L’action se déroule pendant une nuit entière, les cadavres gisant à l’aube, découverts par un peuple pourtant « gentil et généreux »; et dans les faits, déconcerté. Qui d’ailleurs condamne la colère criminelle d’Aleko car son coeur noir ne correspond pas à la qualité morale du collectif ainsi magnifié par le jeune compositeur.

Sur le plan orchestral, la partition est de bout en bout captivante, conçue telle un ample notturno tragique ; séduisant voire captivant, en particulier grâce aux couleurs fauves de l’orchestre et à la participation régulière du choeur (les gitans qui sont les témoins du drame et son déroulement fatal). Si l’on rappelle les autres ouvrages lyriques du jeune Rachmaninov,- autres joyaux absolus, tels Le chevalier ladre et Francesca da Rimini,  le génie dramatique de celui qu’avait adoubé directement Tchaikovski, s’impose immédiatement, par son sens du climat et des atmosphères éperdues et tendres, – quand paraissent les deux amants-; quand Aleko surtout évoque l’amour perdu de sa femme à présent déloyale… Mais le jeune auteur sait essentiellement construire les ensembles solistes et choeurs, solidement soutenus par un orchestre toujours souple et scintillant. En cela la direction du chef requis, Andreï Galanov s’avère très efficace, exploitant de somptueux coloris en particulier chez les cuivres et l’harmonie des vents (instrumentistes de l’Orchestre Symphonique de Bretagne).
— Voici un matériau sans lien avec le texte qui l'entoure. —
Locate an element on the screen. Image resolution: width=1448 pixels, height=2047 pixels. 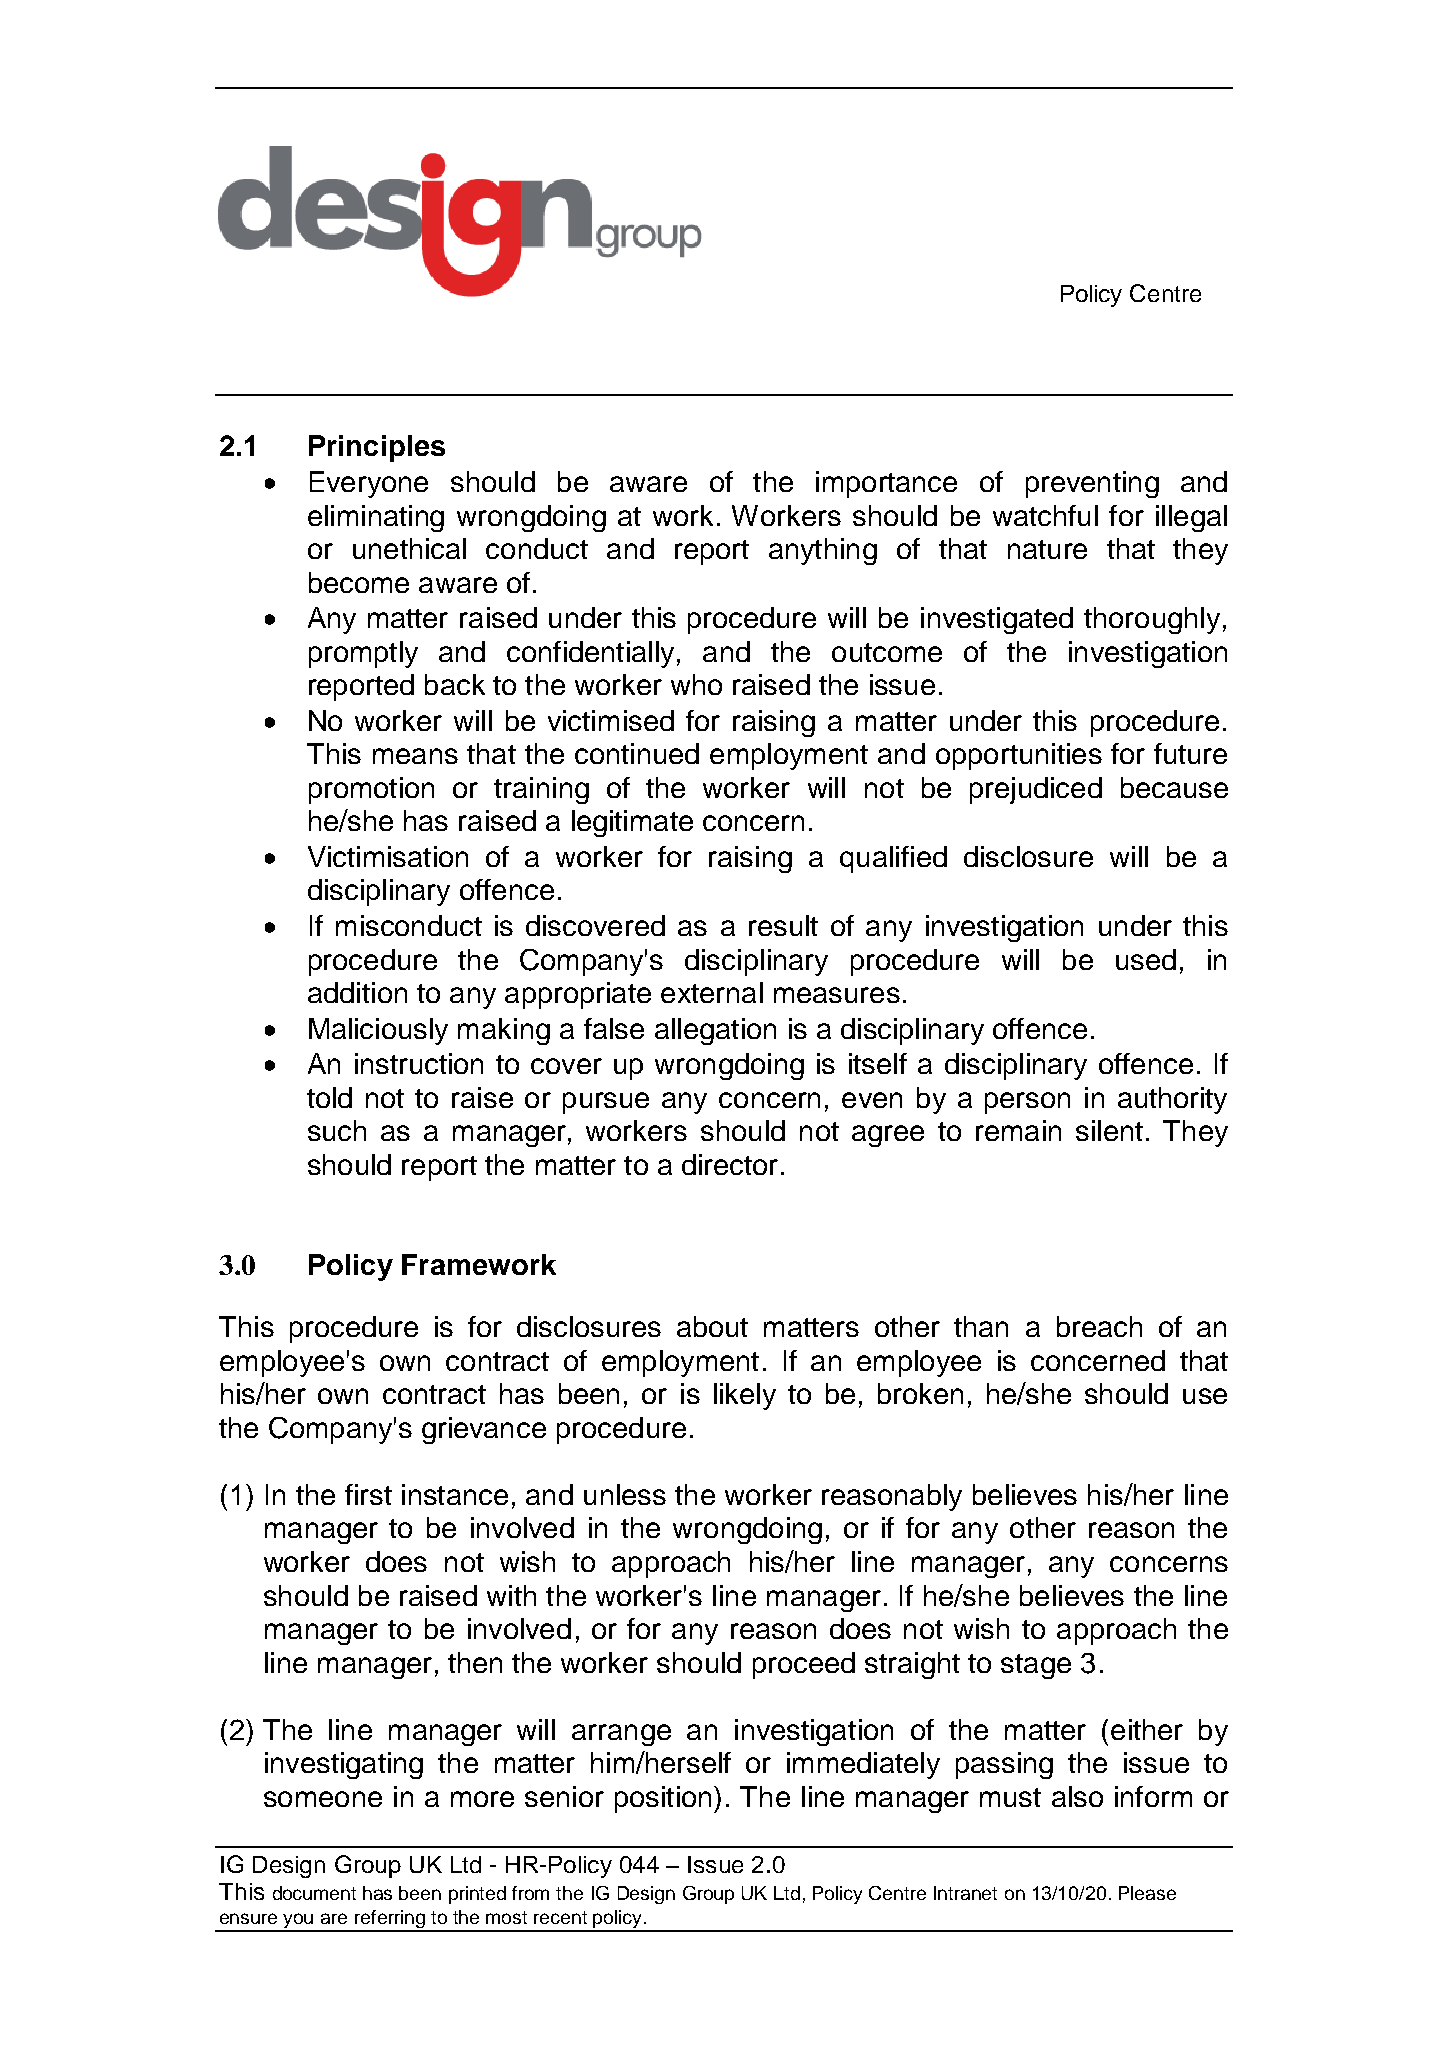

Le plateau est servi par plusieurs jeunes tempéraments plutôt intenses qui forcent parfois la caractérisation dans le sens de la puissance moins de la psychologie, ce qui contredit souvent le travail de l’orchestre et du chef, eux tout en détails, en nuances. Le dispositif qui place les musiciens en fond de scène et place les voix au devant de la salle, favorise la projection du chant et des solistes et des choeurs ce qui comble évidemment les amateurs de décibels en particulier dans les finales. C’est aussi un relief décuplé pour le texte dont on savoure alors l’articulation et les couleurs si spécifiques.
Saluons parmi la troupe de chanteurs venus du Bolshoï de Minsk, la Zemfira ardente, aussi passionnée et féline, provocatrice et mordante que Carmen (Anastassia Moskvina) ; la noblesse percutante du vieux gitan (Vladimir Petrov), l’Aleko parfois trop lisse du baryton Vladimir Gromov (en particulier dans la scène des deux crimes ; photo ci dessus)…
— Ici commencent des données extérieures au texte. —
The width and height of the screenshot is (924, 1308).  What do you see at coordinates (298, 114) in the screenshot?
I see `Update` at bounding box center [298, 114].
La force du spectacle se concentre sur l’exposition des voix que favorise le dispositif scénique. Pas de mise en scène mais une immersion directe dans ce chant russe puissant, caverneux, guttural, taillé pour l’exacerbation des passions radicales et que seuls des chanteurs familiers de ce répertoire, savent maîtriser en expressivité comme en franchise. D’autant que le Choeur d’Angers Nantes Opéra et les membres de Mélisme(s) relèvent eux aussi le défi du style russe, se distinguant tout autant par leur implication. On est pris voire envoûté par la flamboyance orchestrale, la véhémence vocale,  cette implication collective que renforce encore la troupe de chanteurs russes invitée à défendre un répertoire qui est leur terreau naturel. Captivant.

 

 

IOLANTA. Le cas de Iolanta est plus intéressant encore car il s’agit de l’oeuvre ultime d’un compositeur sûr, au parcours couronné de succès et d’estime à l’opéra comme au ballet. Comme pour enrichir encore la vaste galerie de portraits féminins développés par nombre de compositeurs au XIXe, Tchaïkovski façonne un très subtile portrait de femme, séquestrée, aveugle donc dépendante, tenue dans l’ombre et entièrement soumise à l’autorité paternelle qui choisit de la tenir ignorante de son propre handicap. Iolanta ignore ce qu’est la lumière et les couleurs ; elle pense même que les yeux ne servent qu’à… pleurer. Ce qu’elle fait au début de l’action sans comprendre réellement quelle est la cause de sa souffrance. Voilà présenté le cas d’une jeune femme qui ne vit pas pour elle-même, mais existe à travers les autres.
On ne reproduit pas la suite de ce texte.